#### [About this task]
Gather all lines in the entries below that include the word "Switch".

#### [Stored data]

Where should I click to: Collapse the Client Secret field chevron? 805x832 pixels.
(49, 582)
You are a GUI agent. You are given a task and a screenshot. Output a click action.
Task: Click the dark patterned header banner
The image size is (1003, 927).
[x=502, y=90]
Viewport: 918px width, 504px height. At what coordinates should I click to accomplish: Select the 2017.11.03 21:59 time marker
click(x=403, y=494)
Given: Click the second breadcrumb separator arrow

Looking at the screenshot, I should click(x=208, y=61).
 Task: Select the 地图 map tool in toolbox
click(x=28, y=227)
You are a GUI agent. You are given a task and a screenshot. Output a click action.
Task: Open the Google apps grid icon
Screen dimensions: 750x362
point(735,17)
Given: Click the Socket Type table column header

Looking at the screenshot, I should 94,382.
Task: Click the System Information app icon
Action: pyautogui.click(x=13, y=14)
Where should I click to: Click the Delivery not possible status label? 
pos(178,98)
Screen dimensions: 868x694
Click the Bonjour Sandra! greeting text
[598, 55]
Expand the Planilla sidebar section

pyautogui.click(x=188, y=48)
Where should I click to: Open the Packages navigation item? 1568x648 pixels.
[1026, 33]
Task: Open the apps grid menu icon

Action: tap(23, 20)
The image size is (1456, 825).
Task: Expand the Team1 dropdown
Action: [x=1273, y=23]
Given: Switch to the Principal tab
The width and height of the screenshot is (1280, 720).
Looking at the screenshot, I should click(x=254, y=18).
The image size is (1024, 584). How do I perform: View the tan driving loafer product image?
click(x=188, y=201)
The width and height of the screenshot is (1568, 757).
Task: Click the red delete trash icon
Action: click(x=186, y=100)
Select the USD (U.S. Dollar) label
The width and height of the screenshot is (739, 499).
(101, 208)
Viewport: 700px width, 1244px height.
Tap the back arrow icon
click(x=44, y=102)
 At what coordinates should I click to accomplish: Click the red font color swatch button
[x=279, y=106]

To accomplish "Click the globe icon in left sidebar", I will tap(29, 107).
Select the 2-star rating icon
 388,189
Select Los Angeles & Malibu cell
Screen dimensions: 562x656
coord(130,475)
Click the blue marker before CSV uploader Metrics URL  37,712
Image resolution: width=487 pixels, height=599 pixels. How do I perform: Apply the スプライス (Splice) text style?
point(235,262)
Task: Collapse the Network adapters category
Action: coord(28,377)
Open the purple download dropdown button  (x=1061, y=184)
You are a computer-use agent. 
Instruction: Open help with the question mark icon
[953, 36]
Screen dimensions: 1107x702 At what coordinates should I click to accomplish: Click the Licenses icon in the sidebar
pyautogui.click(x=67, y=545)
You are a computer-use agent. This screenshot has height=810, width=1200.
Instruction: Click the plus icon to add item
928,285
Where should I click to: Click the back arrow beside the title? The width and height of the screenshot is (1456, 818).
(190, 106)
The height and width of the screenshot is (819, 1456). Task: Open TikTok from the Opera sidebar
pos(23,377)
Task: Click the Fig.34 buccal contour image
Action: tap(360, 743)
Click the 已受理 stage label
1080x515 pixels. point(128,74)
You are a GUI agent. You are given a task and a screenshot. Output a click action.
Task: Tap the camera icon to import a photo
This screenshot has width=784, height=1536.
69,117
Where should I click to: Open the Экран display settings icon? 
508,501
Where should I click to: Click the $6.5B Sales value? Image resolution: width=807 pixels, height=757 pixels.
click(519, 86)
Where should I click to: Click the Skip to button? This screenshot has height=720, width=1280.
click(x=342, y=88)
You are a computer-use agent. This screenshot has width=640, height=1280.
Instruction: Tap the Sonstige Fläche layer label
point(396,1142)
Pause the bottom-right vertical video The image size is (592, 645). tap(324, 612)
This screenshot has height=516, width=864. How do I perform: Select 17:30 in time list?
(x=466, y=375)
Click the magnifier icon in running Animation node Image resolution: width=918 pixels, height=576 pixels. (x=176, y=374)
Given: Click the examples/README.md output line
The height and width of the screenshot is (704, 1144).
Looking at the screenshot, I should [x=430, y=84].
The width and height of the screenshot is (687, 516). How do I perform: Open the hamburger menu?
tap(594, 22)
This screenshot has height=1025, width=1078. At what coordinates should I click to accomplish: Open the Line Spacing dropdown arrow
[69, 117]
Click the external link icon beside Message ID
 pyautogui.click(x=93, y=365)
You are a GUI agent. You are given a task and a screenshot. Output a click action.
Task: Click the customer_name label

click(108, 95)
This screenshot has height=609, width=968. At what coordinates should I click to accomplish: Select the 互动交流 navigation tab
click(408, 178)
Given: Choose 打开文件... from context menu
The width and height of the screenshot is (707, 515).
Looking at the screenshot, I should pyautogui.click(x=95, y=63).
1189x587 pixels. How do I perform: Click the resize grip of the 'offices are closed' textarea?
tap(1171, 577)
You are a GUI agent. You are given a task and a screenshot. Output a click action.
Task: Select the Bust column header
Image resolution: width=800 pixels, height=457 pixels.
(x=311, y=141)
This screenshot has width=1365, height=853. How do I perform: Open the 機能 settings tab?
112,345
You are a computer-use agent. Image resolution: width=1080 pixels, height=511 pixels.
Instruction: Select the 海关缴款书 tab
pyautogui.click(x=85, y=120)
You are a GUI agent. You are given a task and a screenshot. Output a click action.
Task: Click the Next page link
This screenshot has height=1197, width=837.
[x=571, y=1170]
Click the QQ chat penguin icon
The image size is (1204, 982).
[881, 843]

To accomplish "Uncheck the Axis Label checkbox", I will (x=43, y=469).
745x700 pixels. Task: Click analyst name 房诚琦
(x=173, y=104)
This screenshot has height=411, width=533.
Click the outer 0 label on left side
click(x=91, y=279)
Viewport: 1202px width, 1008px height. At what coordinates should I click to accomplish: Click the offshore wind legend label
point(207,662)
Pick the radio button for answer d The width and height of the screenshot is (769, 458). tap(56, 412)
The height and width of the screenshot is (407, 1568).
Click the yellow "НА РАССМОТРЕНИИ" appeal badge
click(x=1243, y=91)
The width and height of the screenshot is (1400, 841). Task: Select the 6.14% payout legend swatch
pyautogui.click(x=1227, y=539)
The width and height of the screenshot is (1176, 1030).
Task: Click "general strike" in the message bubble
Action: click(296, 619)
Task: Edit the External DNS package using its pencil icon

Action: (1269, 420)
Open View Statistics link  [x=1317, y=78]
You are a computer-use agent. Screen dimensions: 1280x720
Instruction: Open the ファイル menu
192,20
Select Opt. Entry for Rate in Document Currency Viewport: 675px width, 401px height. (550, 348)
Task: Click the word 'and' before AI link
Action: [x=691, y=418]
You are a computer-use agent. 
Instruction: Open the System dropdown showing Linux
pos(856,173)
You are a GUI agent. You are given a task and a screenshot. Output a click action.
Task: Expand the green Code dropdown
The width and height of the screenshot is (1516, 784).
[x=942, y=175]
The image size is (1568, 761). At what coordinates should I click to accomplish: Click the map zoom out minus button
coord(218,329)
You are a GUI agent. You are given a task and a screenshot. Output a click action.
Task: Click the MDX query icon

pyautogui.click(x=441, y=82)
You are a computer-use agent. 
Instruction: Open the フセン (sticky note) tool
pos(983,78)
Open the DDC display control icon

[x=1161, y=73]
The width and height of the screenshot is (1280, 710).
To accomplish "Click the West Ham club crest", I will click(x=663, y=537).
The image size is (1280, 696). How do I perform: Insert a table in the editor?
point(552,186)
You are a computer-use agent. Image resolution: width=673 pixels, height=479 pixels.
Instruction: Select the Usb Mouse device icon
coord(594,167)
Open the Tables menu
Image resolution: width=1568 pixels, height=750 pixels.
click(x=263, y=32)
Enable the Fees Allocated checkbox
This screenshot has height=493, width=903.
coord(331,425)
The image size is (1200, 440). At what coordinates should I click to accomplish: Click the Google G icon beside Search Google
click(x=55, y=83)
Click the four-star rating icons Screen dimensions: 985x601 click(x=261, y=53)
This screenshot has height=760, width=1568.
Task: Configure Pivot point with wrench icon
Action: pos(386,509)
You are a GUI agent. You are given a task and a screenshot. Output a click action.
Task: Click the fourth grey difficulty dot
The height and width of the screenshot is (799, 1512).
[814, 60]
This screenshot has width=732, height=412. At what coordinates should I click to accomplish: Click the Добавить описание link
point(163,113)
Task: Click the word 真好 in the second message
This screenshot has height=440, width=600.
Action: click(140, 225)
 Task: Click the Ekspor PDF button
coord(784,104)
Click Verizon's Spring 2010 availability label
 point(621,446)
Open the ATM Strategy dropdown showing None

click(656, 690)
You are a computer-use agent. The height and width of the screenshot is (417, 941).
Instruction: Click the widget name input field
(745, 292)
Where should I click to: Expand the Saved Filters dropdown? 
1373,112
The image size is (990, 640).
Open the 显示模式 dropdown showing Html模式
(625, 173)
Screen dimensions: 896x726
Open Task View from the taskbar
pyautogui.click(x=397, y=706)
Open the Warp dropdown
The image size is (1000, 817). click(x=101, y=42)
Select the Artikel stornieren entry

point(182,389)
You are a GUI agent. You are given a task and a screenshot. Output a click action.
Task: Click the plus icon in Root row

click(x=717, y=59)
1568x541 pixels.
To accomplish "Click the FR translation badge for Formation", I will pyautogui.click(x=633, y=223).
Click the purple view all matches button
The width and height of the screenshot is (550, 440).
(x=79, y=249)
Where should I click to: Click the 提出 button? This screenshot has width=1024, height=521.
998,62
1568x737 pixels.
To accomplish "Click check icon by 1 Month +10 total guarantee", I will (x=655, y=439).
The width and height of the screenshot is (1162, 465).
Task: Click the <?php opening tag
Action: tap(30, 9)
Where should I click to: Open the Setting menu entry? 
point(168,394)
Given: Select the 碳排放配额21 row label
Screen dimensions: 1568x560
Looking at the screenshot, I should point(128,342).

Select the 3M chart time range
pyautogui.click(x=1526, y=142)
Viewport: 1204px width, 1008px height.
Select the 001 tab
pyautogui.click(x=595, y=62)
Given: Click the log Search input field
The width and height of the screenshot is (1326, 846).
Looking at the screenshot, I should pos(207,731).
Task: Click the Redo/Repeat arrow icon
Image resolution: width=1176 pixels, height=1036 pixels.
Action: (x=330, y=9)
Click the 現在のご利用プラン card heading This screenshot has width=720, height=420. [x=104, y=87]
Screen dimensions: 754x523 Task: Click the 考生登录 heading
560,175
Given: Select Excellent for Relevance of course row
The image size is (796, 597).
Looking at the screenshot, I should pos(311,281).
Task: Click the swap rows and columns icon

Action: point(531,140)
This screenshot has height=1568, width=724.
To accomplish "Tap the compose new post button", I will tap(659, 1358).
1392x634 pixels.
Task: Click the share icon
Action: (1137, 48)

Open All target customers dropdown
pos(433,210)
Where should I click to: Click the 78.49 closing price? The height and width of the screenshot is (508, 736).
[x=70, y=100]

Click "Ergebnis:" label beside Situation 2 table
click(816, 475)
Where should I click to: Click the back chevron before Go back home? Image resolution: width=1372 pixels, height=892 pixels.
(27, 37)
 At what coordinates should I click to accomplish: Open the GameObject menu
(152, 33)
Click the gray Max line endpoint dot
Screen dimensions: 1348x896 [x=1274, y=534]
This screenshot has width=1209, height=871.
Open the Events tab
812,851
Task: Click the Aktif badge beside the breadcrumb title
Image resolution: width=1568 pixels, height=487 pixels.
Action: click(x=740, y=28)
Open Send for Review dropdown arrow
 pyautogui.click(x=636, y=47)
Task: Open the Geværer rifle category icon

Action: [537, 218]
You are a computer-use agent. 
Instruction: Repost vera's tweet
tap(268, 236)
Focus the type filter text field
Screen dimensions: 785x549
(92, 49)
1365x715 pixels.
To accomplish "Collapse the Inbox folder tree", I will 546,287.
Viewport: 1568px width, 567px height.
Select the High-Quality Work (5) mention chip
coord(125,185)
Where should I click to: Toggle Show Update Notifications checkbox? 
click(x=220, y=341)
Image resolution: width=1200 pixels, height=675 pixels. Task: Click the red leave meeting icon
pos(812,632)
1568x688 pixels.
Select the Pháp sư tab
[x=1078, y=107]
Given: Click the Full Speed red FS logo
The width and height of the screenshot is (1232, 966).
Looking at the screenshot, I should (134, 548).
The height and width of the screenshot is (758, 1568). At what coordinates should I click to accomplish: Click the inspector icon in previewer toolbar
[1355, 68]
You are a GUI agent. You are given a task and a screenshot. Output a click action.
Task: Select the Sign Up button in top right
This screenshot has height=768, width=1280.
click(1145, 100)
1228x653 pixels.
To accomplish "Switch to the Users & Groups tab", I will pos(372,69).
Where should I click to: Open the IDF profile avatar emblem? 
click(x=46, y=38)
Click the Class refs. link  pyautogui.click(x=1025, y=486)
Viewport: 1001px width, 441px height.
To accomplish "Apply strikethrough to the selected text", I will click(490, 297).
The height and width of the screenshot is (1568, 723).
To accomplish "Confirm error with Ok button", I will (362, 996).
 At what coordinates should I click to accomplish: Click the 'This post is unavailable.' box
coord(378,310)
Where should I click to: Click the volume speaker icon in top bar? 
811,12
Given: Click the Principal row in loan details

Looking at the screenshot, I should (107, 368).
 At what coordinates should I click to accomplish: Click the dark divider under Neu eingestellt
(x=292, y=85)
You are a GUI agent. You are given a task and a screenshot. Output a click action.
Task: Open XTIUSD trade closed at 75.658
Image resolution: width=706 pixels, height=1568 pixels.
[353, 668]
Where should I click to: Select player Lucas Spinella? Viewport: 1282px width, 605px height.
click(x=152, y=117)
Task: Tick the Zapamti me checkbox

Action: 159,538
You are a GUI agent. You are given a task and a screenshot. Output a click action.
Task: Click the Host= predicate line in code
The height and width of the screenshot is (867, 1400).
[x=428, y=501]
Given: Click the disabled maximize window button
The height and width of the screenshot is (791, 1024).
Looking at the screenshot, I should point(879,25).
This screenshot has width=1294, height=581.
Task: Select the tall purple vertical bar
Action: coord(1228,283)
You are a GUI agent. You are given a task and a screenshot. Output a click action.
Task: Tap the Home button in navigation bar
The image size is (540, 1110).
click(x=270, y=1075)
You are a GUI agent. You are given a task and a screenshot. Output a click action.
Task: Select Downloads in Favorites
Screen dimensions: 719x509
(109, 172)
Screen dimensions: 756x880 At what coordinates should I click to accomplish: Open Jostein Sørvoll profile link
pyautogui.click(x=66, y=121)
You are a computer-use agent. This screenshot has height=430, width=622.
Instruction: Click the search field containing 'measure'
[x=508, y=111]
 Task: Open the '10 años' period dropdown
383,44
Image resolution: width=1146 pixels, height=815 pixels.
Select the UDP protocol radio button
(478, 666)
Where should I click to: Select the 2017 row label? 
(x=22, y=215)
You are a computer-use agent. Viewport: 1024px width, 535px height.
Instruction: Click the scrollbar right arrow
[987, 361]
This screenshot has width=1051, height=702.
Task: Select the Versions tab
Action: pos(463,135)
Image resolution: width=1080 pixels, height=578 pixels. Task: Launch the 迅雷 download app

#### [Solved problem]
Given: Switch to the Principal tab
To accomplish "Switch to the Users & Groups tab", I will pos(372,69).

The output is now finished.